Elsevier

Journal of Insect Physiology

Volume 52, Issues 11–12, November–December 2006, Pages 1226-1233
Journal of Insect Physiology

Upregulation of two actin genes and redistribution of actin during diapause and cold stress in the northern house mosquito, Culex pipiens

https://doi.org/10.1016/j.jinsphys.2006.09.007Get rights and content

Abstract

Two actin genes cloned from Culex pipiens L. are upregulated during adult diapause. Though actins 1 and 2 were expressed throughout diapause, both genes were most highly expressed early in diapause. These changes in gene expression were accompanied by a conspicuous redistribution of polymerized actin that was most pronounced in the midguts of diapausing mosquitoes that were exposed to low temperature. In nondiapausing mosquitoes reared at 25 °C and in diapausing mosquitoes reared at 18 °C, polymerized actin was clustered at high concentrations at the intersections of the muscle fibers that form the midgut musculature. When adults 7–10 days post-eclosion were exposed to low temperature (−5 °C for 12 h), the polymerized actin was evenly distributed along the muscle fibers in both nondiapausing and diapausing mosquitoes. Exposure of older adults (1 month post-eclosion) to low temperature (−5 °C for 12 h) elicited an even greater distribution of polymerized actin, an effect that was especially pronounced in diapausing mosquitoes. These changes in gene expression and actin distribution suggest a role for actins in enhancing survival of diapausing adults during the low temperatures of winter by fortification of the cytoskeleton.

Introduction

The cytoskeleton has significant roles in nuclear/cell division, cell signaling, motility and polarity of cells, and cell shape (Amos and Amos, 1991; McIlwain and Hoke, 2005; Ramaekers and Bosman, 2004). Low-temperature alterations of the cytoskeleton have been noted in several species of plants and animals, and these changes appear to be critical for low-temperature survival. For example, actin filaments and microtubules of tobacco cells exposed to 0 °C for a few minutes are depolymerized immediately, and after recovery at 25 °C, the filaments and microtubules are repolymerized (Pokorna et al., 2004).
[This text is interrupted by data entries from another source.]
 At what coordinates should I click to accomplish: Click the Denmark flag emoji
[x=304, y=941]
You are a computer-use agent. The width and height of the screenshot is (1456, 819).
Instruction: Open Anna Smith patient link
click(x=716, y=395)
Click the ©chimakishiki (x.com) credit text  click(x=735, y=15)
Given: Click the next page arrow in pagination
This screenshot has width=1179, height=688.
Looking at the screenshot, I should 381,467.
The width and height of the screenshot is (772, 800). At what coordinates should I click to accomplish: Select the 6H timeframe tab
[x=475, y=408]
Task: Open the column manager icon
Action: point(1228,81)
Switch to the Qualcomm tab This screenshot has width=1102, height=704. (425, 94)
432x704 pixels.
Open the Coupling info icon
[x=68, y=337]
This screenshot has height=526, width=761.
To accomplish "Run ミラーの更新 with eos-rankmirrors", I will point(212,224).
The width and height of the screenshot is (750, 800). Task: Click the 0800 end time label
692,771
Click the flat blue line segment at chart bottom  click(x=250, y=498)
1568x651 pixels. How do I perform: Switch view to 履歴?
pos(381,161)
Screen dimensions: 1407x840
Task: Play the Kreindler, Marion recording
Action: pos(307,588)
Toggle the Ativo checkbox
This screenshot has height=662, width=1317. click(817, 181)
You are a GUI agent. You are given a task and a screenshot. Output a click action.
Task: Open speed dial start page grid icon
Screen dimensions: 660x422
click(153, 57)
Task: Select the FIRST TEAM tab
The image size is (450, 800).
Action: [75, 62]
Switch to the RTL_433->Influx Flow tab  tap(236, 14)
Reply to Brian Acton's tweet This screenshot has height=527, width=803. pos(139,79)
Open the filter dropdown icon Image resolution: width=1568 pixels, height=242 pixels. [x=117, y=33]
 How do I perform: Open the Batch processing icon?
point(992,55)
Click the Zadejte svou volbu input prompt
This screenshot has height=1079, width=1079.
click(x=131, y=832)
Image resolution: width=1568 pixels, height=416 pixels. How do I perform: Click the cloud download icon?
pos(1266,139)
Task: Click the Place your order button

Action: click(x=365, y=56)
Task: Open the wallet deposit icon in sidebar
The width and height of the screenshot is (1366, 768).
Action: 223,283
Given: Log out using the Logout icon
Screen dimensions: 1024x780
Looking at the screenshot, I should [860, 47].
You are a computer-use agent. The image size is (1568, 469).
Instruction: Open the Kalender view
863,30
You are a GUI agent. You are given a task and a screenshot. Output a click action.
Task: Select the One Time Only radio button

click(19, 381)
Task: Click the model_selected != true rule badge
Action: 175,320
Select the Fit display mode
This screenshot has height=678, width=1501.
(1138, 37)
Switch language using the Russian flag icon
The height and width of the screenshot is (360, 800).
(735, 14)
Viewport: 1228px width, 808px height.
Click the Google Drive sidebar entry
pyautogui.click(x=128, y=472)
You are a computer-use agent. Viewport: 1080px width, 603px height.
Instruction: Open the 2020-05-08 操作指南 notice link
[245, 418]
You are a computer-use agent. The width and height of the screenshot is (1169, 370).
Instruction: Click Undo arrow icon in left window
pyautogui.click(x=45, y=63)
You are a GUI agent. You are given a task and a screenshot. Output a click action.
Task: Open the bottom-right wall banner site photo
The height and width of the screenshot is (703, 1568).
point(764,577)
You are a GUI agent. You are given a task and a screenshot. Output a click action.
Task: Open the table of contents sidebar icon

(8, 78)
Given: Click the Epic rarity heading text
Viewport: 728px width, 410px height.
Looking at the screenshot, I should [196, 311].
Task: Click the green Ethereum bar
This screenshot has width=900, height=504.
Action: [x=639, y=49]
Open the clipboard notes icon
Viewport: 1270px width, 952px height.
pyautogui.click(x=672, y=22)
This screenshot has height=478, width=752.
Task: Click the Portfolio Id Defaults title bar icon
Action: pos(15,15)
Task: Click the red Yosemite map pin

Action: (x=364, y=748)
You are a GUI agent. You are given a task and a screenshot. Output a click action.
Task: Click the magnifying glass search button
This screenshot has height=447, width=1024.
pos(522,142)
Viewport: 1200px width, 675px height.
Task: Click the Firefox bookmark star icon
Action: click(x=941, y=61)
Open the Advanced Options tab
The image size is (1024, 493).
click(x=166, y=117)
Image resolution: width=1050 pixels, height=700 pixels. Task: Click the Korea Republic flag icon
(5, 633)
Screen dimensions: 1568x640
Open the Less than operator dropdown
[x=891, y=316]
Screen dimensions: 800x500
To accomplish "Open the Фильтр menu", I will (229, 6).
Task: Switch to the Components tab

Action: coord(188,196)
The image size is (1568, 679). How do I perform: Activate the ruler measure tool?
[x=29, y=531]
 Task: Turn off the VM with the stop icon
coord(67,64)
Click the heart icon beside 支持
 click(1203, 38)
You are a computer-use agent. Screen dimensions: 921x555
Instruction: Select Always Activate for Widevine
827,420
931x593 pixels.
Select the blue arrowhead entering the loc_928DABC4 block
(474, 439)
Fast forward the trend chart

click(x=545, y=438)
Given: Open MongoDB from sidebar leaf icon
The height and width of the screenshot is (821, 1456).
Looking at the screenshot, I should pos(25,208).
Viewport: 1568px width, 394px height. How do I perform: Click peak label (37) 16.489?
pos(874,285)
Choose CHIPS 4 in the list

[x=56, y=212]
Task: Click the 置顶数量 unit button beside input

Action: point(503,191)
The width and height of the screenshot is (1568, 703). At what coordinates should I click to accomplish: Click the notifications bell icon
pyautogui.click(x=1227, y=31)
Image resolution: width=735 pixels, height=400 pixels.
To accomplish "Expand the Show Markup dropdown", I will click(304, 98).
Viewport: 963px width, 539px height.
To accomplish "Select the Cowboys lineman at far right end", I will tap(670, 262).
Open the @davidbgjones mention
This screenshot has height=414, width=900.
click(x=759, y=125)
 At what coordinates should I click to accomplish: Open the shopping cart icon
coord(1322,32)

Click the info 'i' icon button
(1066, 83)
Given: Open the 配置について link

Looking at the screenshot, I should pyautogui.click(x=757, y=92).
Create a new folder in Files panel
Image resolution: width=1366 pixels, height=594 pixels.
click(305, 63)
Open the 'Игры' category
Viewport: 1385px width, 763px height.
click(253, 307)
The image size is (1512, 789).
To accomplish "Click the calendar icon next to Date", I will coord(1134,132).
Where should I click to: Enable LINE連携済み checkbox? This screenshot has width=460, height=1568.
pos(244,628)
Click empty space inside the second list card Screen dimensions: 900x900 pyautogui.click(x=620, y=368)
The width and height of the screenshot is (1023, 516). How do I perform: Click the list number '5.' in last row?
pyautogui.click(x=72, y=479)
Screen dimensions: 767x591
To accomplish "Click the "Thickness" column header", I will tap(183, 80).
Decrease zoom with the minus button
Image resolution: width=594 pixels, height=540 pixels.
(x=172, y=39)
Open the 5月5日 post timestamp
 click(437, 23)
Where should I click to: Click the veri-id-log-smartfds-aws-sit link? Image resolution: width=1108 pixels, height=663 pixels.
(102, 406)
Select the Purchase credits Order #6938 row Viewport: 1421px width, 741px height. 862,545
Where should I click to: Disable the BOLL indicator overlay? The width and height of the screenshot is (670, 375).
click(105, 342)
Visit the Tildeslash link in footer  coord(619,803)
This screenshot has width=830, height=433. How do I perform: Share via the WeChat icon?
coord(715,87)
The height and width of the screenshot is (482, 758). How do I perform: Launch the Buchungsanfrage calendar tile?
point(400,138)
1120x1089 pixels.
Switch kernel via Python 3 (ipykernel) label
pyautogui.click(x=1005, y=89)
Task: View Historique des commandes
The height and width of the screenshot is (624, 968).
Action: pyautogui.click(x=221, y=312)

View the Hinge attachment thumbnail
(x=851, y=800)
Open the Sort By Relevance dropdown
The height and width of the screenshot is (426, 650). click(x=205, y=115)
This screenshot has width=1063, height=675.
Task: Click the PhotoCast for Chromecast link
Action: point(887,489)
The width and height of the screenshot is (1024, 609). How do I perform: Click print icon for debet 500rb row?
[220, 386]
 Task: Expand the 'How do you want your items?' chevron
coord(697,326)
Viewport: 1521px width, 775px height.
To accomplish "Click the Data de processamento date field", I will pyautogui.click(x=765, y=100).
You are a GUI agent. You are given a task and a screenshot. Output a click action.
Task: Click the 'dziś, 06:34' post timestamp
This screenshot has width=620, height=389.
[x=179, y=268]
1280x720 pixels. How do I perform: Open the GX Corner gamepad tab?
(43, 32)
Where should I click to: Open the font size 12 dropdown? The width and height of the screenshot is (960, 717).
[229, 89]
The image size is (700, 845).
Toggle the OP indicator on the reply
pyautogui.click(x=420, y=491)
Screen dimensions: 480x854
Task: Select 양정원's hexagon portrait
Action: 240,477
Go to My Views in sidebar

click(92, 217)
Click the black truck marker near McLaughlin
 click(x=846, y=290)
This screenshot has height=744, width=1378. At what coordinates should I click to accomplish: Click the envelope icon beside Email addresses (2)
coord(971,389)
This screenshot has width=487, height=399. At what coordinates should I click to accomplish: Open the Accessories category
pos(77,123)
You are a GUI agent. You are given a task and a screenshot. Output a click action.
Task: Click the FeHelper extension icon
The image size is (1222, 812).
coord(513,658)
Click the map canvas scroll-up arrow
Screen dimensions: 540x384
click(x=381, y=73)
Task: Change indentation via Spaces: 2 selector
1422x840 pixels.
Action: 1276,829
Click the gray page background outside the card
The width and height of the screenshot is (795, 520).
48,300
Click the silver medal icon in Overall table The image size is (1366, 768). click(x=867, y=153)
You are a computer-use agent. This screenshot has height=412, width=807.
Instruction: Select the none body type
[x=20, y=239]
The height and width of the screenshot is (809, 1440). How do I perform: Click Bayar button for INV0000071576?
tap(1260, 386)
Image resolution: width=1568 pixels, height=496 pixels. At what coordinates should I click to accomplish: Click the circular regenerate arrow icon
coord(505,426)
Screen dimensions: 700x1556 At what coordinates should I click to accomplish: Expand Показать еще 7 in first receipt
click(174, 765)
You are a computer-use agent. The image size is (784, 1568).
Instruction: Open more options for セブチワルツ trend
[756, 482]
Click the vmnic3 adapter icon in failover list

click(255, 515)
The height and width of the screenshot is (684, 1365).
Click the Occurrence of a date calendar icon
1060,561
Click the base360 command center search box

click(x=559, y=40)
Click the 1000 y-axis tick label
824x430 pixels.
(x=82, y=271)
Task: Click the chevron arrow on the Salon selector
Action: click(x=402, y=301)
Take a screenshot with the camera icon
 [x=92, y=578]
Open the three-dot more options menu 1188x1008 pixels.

In winter wheat (Triticum aestivum L.), cold acclimation is achieved by disassembly of the microtubules in response to low temperature (4 °C) and the reorganization of the microtubules into a cold-tolerant arrangement (Abdrakhamanova et al., 2003). Cells of homeothermic animals depolymerize most of their microtubules at low temperatures, while poikilotherms, by contrast, frequently assemble microtubules at low temperature and thereby prevent depolymerization (Pucciarelli et al., 1997). For example, both the poikilothermic Antarctic fish, Notothenia coriiceps, (Detrich et al., 1989) and the Antarctic ciliate, Euplotes focardii, (Pucciarelli et al., 1997) undergo microtubule assembly in response to low temperatures. In addition, unique cold-adapted tubulins have been found in some organisms such as the Antarctic ciliate, E. focardii (Pucciarelli and Miceli, 2002).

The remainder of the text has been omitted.